> **Assignment**: Look below for the line holding "Trabajo (419, 2158)" and the line holding "sales@sqsdatastorage.co.uk (54, 2171)". Repeat those two and everything between, exactly.

> **Provided material**:
++++
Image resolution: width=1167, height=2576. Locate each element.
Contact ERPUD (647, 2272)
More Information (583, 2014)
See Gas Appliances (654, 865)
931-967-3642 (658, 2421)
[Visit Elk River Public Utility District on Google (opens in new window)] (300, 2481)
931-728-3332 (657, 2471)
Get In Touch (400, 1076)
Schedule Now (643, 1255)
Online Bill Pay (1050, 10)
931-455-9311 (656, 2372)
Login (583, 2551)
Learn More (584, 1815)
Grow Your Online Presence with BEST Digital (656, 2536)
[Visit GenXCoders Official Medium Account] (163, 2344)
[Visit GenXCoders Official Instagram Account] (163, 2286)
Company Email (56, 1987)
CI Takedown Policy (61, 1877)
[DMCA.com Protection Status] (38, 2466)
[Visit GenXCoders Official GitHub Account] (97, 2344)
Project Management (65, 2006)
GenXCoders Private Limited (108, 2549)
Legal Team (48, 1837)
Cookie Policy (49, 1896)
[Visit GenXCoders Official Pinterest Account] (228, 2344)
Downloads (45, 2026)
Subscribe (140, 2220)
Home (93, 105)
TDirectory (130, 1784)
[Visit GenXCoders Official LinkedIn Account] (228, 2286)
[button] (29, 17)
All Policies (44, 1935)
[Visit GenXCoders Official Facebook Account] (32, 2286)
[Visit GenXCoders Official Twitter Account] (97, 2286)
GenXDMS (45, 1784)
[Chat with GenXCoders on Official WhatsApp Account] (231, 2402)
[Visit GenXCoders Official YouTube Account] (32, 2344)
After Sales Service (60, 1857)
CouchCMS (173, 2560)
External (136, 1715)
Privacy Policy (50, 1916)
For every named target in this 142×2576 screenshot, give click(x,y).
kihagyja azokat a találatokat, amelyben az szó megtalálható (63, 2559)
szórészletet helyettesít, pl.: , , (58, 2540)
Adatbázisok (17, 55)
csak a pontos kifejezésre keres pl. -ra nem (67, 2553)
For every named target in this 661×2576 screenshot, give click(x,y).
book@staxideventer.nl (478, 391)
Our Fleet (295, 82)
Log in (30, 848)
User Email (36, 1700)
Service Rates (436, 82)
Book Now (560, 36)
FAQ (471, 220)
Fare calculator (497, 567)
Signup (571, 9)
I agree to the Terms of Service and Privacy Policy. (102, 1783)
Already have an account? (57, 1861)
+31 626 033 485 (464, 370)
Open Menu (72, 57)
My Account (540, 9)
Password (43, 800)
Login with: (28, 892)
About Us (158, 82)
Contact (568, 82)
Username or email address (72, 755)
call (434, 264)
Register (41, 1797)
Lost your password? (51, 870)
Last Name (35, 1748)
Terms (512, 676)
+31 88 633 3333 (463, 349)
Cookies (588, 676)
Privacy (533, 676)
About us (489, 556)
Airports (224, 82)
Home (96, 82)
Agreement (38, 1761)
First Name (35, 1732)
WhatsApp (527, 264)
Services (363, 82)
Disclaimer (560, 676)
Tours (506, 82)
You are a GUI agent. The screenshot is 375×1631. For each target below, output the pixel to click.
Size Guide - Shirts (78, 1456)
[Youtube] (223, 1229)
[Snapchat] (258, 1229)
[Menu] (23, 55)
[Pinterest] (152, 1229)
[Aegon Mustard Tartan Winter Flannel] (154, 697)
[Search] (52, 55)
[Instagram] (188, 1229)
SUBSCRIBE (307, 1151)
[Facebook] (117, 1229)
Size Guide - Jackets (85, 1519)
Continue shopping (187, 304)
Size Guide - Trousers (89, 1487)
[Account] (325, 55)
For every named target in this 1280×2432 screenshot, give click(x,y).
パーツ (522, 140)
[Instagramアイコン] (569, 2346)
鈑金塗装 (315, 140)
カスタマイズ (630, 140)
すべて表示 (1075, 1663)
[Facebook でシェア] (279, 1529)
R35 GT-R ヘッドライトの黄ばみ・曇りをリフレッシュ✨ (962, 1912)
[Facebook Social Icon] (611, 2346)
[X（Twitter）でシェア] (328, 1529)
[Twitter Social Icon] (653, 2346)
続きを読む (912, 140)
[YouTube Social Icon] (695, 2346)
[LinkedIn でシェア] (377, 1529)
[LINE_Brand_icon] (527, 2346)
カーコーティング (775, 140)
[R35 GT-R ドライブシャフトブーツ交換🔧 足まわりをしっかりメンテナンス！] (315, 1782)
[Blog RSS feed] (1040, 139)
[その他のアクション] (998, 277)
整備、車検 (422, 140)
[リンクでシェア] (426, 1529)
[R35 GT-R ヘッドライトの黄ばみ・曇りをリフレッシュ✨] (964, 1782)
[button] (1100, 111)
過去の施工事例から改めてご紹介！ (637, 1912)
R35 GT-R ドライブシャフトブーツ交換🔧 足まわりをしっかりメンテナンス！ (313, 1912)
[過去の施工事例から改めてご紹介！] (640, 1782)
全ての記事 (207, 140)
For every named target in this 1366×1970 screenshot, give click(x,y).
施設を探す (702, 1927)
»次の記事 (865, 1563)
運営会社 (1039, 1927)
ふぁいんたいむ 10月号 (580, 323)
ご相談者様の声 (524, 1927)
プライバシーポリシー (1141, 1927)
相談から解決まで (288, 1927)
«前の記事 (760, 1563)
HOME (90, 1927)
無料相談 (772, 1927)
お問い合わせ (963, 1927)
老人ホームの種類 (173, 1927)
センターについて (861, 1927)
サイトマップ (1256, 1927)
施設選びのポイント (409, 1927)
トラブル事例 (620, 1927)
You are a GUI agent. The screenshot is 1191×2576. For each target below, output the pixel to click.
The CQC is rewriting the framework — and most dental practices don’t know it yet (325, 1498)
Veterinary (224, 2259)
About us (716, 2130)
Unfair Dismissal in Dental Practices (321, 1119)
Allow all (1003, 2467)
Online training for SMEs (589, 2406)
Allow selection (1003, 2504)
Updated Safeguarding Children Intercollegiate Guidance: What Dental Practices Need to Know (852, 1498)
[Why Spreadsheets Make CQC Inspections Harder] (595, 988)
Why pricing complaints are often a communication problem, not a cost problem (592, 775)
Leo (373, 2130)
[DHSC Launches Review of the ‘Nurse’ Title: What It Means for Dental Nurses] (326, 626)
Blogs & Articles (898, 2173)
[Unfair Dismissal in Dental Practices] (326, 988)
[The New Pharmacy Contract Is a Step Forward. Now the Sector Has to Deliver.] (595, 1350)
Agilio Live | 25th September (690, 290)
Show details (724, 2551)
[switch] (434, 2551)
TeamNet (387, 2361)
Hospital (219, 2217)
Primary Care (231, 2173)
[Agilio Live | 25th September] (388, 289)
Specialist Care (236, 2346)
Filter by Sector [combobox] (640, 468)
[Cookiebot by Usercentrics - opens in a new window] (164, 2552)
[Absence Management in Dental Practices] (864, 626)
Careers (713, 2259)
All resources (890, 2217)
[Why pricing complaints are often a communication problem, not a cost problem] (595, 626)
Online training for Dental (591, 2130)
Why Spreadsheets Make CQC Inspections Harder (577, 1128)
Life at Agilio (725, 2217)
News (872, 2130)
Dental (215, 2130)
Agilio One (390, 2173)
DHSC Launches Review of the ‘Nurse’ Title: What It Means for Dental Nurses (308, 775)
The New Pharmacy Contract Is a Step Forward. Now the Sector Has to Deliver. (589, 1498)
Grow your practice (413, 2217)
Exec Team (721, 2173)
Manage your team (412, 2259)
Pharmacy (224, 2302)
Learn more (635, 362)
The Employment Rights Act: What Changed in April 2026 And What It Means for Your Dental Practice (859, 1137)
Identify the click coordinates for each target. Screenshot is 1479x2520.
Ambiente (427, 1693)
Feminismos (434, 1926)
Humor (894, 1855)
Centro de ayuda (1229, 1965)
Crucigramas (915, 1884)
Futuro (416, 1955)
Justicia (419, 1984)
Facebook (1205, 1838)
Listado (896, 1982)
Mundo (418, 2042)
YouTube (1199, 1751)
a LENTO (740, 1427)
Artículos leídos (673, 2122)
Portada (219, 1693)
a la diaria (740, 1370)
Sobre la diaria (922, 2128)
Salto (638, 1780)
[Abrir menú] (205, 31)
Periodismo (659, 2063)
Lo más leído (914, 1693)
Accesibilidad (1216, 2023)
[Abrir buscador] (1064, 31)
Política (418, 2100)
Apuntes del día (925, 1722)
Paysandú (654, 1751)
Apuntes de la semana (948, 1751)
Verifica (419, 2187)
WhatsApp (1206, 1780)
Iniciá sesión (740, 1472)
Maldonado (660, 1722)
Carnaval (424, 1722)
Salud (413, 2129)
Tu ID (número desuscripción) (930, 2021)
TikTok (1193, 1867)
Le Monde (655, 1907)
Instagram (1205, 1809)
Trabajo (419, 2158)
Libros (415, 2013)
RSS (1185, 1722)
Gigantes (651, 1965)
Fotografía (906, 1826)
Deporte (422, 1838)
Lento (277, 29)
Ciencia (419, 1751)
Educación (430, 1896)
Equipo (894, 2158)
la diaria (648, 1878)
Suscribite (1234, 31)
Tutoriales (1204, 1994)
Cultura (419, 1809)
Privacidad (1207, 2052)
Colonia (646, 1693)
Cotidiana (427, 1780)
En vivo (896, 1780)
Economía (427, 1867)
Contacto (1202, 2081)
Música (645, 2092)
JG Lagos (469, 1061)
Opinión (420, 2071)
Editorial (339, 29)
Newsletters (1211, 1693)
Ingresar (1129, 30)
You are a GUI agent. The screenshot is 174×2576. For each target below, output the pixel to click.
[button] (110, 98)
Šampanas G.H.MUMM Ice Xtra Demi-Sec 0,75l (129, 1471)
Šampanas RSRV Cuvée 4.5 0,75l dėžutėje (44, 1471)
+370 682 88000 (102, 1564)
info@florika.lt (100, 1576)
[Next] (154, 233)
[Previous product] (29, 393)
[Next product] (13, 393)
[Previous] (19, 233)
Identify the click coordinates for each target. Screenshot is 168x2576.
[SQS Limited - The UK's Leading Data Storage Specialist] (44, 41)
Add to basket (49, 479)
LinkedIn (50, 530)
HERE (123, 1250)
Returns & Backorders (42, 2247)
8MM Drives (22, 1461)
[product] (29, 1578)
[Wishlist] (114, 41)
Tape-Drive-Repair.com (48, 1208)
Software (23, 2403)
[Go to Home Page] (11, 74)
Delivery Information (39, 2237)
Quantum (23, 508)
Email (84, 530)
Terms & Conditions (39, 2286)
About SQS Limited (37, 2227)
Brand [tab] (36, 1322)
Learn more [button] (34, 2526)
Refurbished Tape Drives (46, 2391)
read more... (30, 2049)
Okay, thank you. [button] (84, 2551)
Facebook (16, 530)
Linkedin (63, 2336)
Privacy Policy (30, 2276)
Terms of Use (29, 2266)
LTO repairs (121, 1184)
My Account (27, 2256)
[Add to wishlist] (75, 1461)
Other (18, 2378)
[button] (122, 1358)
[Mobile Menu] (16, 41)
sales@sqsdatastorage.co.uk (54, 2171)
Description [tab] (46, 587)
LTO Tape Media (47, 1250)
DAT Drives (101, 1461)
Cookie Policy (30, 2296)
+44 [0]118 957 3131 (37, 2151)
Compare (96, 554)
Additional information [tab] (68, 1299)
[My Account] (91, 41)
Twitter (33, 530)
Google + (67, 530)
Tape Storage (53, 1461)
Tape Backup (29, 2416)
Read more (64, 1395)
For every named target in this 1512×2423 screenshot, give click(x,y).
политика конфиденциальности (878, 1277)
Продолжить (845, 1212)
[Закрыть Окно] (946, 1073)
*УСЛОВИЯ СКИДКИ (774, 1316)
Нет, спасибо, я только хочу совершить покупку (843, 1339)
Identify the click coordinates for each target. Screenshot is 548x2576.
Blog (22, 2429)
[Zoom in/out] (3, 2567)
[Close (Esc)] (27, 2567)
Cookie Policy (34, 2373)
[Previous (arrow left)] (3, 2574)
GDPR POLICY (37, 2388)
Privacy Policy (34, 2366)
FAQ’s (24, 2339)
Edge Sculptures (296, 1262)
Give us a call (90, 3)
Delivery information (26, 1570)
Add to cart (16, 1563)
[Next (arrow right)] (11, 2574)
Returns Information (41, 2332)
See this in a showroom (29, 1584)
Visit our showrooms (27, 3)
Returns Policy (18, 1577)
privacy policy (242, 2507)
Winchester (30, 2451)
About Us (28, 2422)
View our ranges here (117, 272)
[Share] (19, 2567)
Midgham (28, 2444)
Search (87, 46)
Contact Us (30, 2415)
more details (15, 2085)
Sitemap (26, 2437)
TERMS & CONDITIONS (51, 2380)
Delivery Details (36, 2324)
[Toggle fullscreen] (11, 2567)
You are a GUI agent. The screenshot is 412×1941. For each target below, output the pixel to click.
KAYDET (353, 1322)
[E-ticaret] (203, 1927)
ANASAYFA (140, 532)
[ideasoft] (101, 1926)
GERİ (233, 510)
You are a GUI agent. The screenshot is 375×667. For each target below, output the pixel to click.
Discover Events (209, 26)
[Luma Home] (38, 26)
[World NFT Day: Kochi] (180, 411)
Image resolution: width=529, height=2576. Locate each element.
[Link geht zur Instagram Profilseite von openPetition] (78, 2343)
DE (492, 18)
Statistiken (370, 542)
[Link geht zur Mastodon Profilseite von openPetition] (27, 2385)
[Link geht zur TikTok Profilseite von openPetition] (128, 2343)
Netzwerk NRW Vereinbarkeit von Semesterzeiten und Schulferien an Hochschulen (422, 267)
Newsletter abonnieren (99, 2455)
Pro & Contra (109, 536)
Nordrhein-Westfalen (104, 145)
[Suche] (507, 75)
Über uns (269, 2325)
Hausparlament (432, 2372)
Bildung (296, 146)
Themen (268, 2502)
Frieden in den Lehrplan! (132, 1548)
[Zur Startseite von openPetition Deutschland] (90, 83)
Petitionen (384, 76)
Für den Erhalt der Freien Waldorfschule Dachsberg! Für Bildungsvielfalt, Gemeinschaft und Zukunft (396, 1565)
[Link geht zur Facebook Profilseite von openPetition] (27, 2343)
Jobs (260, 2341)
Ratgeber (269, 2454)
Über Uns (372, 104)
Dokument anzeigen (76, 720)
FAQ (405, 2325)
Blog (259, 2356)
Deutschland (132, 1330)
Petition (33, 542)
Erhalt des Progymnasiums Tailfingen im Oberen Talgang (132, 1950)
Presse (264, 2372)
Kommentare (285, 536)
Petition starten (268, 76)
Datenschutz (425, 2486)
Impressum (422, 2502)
++++
> **Response below**:
Trabajo (419, 2158)
Libros (415, 2013)
RSS (1185, 1722)
Gigantes (651, 1965)
Fotografía (906, 1826)
Deporte (422, 1838)
Lento (277, 29)
Ciencia (419, 1751)
Educación (430, 1896)
Equipo (894, 2158)
la diaria (648, 1878)
Suscribite (1234, 31)
Tutoriales (1204, 1994)
Cultura (419, 1809)
Privacidad (1207, 2052)
Colonia (646, 1693)
Cotidiana (427, 1780)
En vivo (896, 1780)
Economía (427, 1867)
Contacto (1202, 2081)
Música (645, 2092)
JG Lagos (469, 1061)
Opinión (420, 2071)
Editorial (339, 29)
Newsletters (1211, 1693)
Ingresar (1129, 30)
You are a GUI agent. The screenshot is 174×2576. For each target below, output the pixel to click.
[button] (110, 98)
Šampanas G.H.MUMM Ice Xtra Demi-Sec 0,75l (129, 1471)
Šampanas RSRV Cuvée 4.5 0,75l dėžutėje (44, 1471)
+370 682 88000 (102, 1564)
info@florika.lt (100, 1576)
[Next] (154, 233)
[Previous product] (29, 393)
[Next product] (13, 393)
[Previous] (19, 233)
Identify the click coordinates for each target. Screenshot is 168x2576.
[SQS Limited - The UK's Leading Data Storage Specialist] (44, 41)
Add to basket (49, 479)
LinkedIn (50, 530)
HERE (123, 1250)
Returns & Backorders (42, 2247)
8MM Drives (22, 1461)
[product] (29, 1578)
[Wishlist] (114, 41)
Tape-Drive-Repair.com (48, 1208)
Software (23, 2403)
[Go to Home Page] (11, 74)
Delivery Information (39, 2237)
Quantum (23, 508)
Email (84, 530)
Terms & Conditions (39, 2286)
About SQS Limited (37, 2227)
Brand [tab] (36, 1322)
Learn more [button] (34, 2526)
Refurbished Tape Drives (46, 2391)
read more... (30, 2049)
Okay, thank you. [button] (84, 2551)
Facebook (16, 530)
Linkedin (63, 2336)
Privacy Policy (30, 2276)
Terms of Use (29, 2266)
LTO repairs (121, 1184)
My Account (27, 2256)
[Add to wishlist] (75, 1461)
Other (18, 2378)
[button] (122, 1358)
[Mobile Menu] (16, 41)
sales@sqsdatastorage.co.uk (54, 2171)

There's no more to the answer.